Make Time for Things that Matter

What have you not accomplished because you ran out of time? What distractions could you give up so your time could be more focused on the things you actually care abut?

Despite working on it for several years, I have yet to add that magical 25th hour to my day.

All the same, I have things on my to-do list, and several items fall by the wayside repeatedly.  When people look at my half-finished projects, read unpolished stories, or ask why I never started a million dollar company, I always cite my lack of time.

Well, that is until a good friend reminded me that was a cop-out:

https://twitter.com/curtismchale/status/453752738040385536

The most damning part of this image is a single sentence:

When you want something bad enough, you make the time – regardless of your other obligations.
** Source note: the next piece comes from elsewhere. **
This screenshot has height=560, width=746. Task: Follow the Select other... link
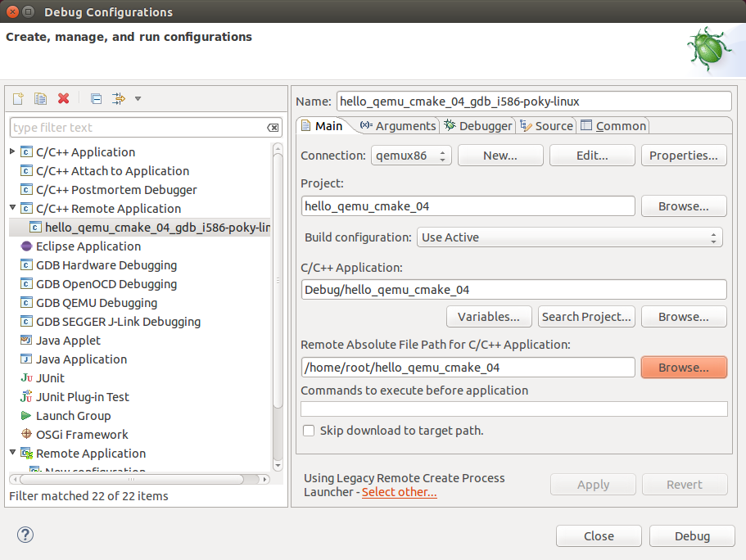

That makes me wonder, do I really want these things bad enough?

Once Upon a Time

After I earned my masters degree, I didn’t want to start a company.  My sights were set fairly high – I wanted to work internationally in a management capacity controlling the marketing (product creation through advertising through fulfillment) for a sports-related company.

My youth led to several rejections. No one wanted to pay a 20-something with an MBA a real salary when they could hire someone instead with 20 years of experience to do the same job.  I was the risky option.  So I instead set my sights on building a company.

I started Jumping Duck Media so no one would be hiring “Eric Mann Enterprises” when I sold a marketing bid.  For the first year, it was pretty rough but passable.  I made a respectable income for a 1-man shop just starting out, and worked on contracts in along the West coast (Oregon, Washington, California) and with a client in China.

My failing at that stage of my career: time management.

I invested my time in ways that failed to pay off and held my time back from things that would have been revolutionary.  Also, I spread myself too thin and tried to juggle too many goals at once.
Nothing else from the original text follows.